▶ **TASK ITEM**:
In the records below, reproduce exactly the lines from the one containing "Switch environment via" through the one containing "You are a computer-use", both included, and omit the pictures.

▬▬▬▬▬▬

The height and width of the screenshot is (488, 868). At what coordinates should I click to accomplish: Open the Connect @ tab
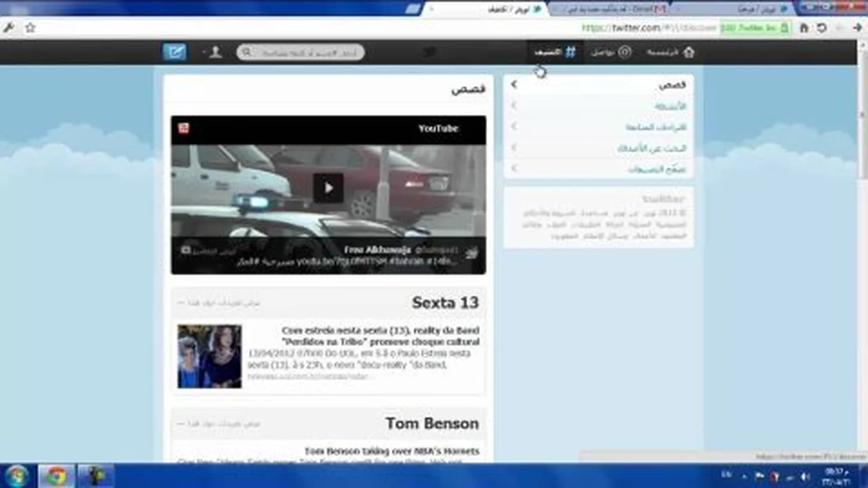pyautogui.click(x=611, y=52)
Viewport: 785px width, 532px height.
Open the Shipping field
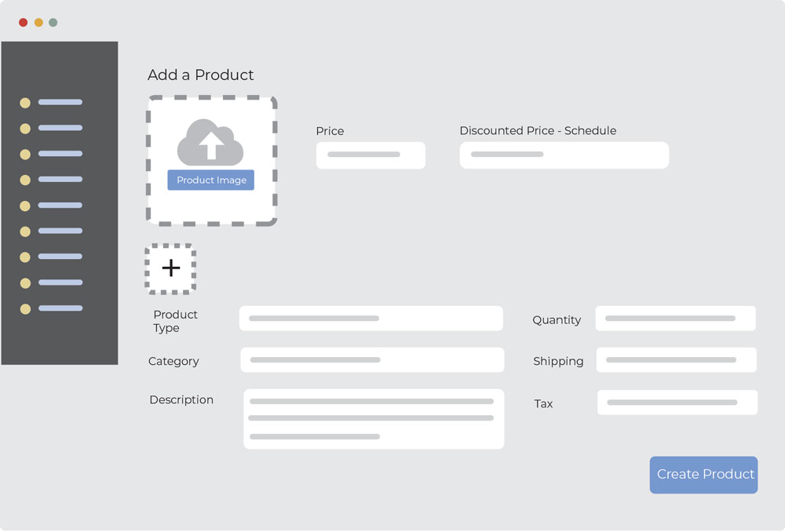tap(676, 360)
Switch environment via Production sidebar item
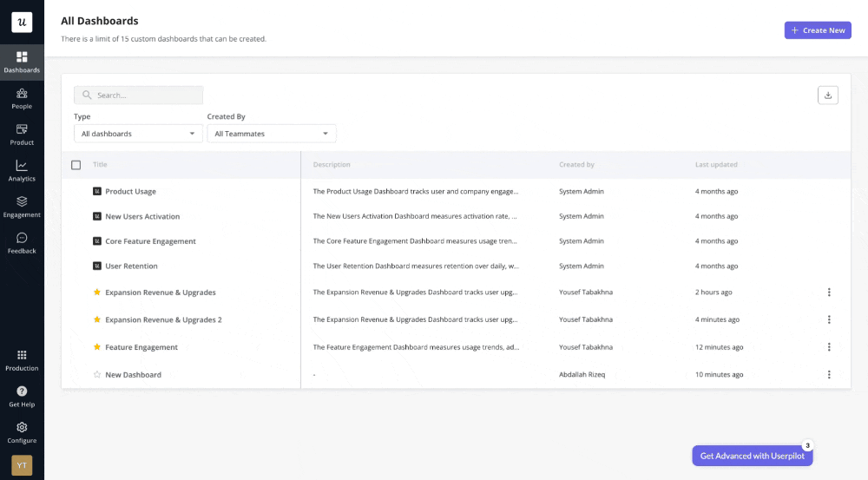 click(x=22, y=359)
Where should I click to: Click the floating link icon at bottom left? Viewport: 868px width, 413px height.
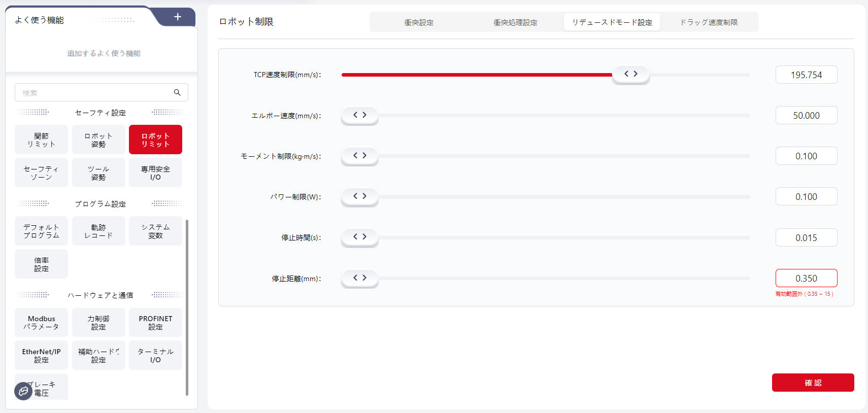[23, 391]
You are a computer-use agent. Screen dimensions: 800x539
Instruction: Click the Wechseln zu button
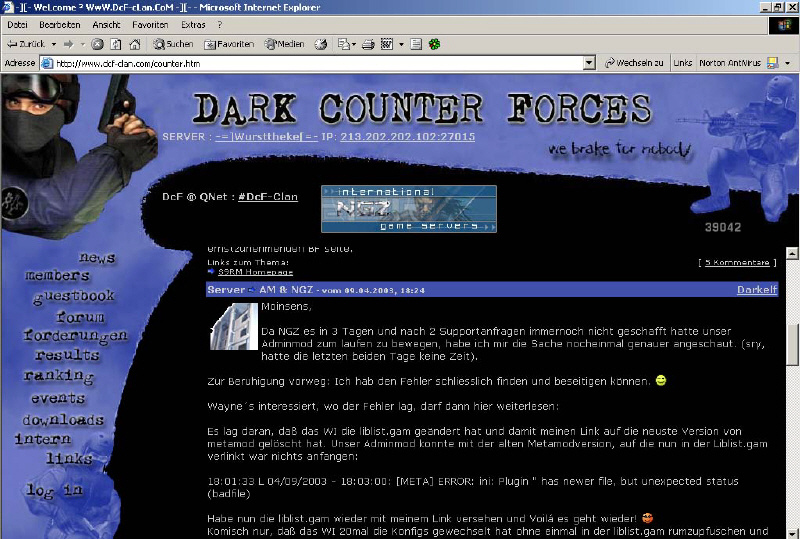tap(634, 63)
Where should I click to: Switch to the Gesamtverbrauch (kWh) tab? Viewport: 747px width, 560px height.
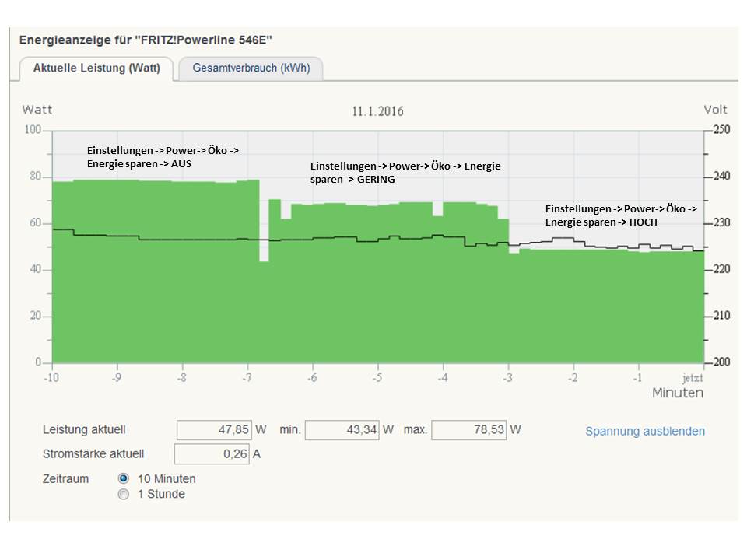(251, 68)
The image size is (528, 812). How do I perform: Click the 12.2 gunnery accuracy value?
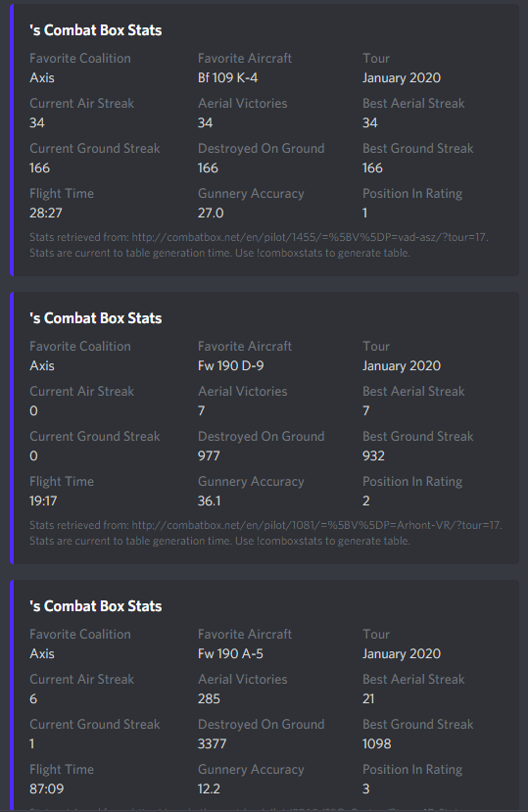point(209,789)
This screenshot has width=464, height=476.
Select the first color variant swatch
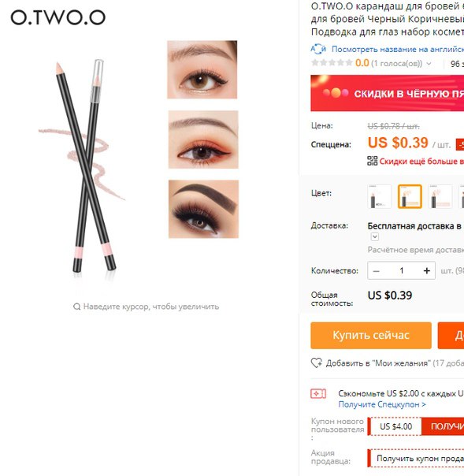[x=380, y=196]
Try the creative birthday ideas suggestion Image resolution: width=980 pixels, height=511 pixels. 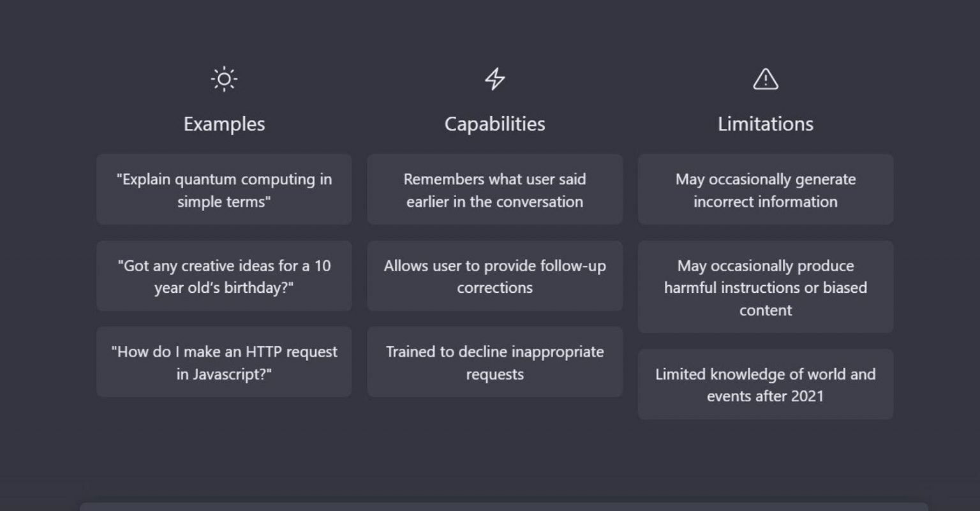point(224,276)
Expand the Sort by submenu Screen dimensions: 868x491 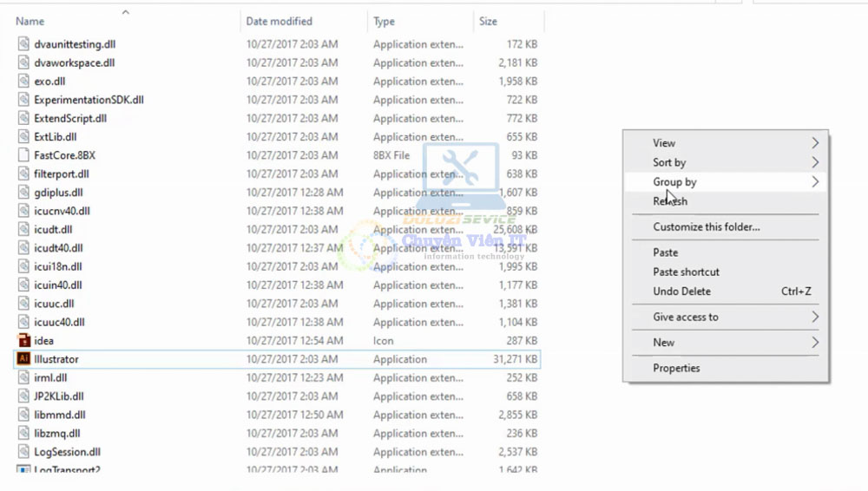669,162
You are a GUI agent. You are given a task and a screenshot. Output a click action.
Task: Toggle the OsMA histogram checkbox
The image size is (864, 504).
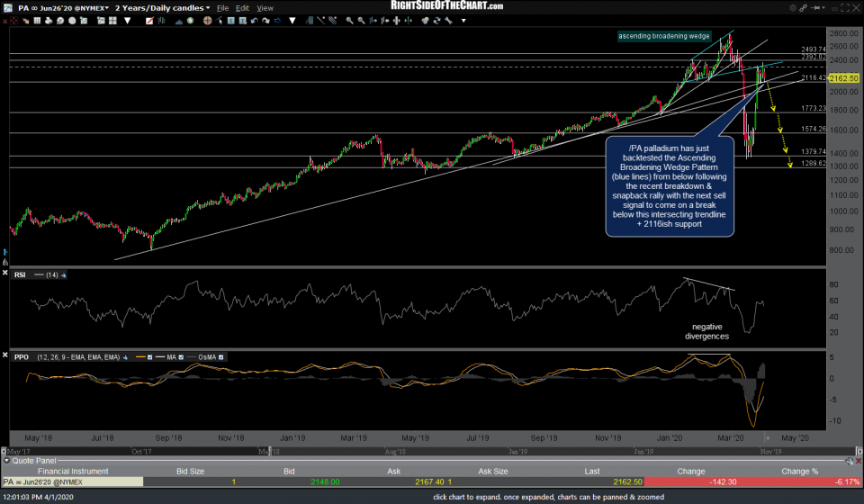coord(221,356)
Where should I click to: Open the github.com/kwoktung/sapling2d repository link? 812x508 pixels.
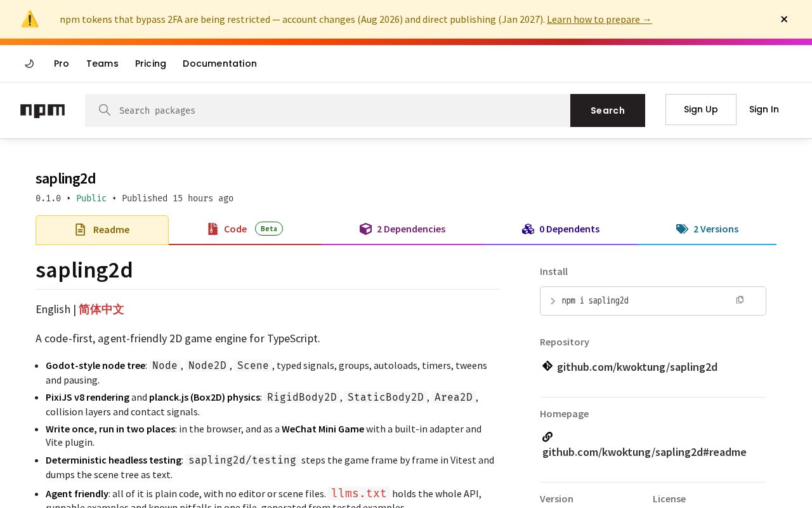(637, 366)
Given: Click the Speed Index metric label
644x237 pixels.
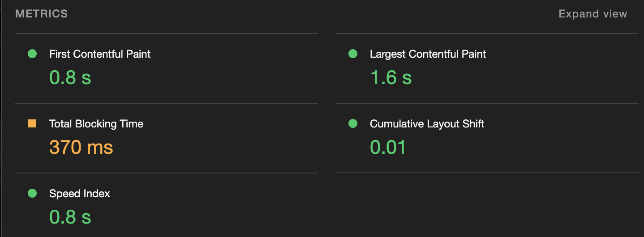Looking at the screenshot, I should pyautogui.click(x=80, y=194).
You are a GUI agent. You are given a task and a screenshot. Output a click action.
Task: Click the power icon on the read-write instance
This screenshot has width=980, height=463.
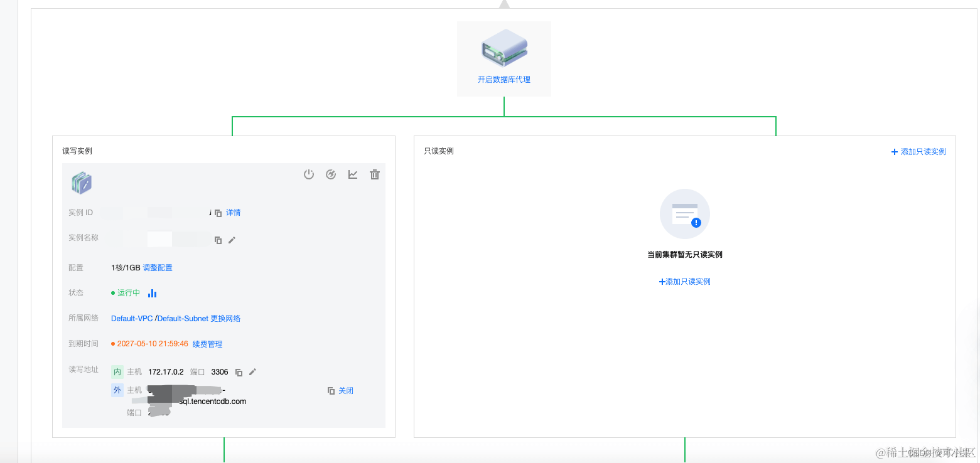point(309,174)
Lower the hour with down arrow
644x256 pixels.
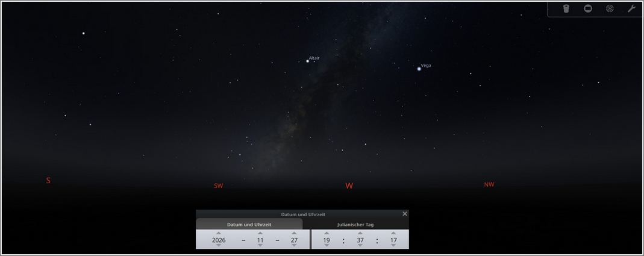(327, 246)
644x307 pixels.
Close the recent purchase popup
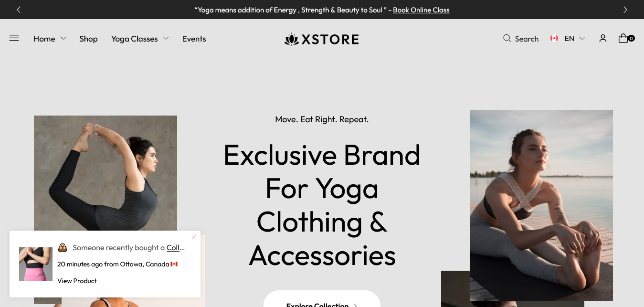(193, 237)

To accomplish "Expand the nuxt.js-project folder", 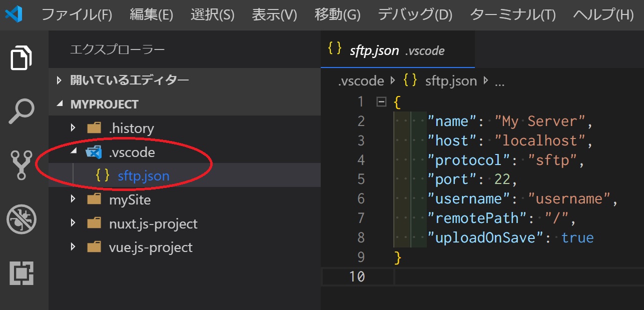I will point(74,224).
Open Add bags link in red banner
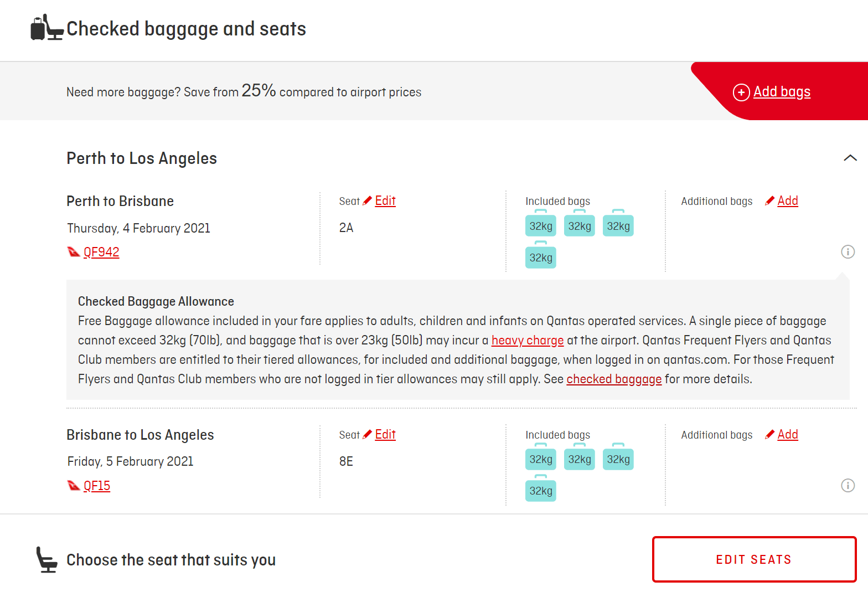 coord(782,92)
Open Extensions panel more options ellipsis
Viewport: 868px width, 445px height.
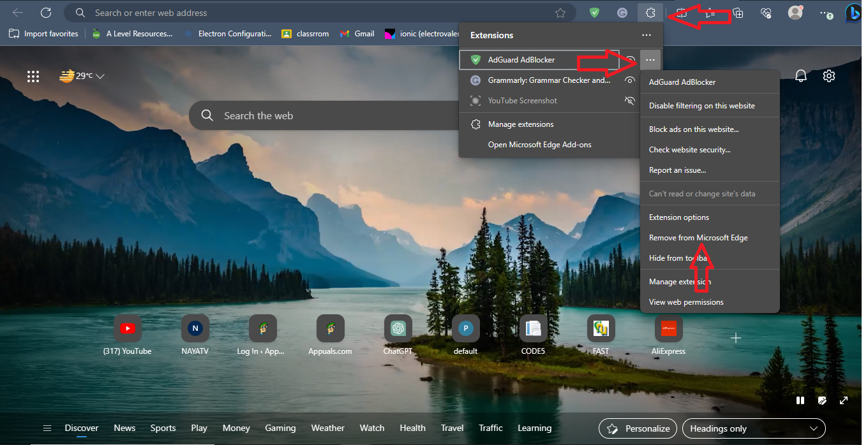(x=647, y=35)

▬▬▬▬▬▬

▶ **SOLVED PROBLEM**:
Switch environment via Production sidebar item
 click(x=22, y=359)
Where should I click to: Click the floating link icon at bottom left? Viewport: 868px width, 413px height.
[23, 391]
You are a computer-use agent. Screen dimensions: 800x539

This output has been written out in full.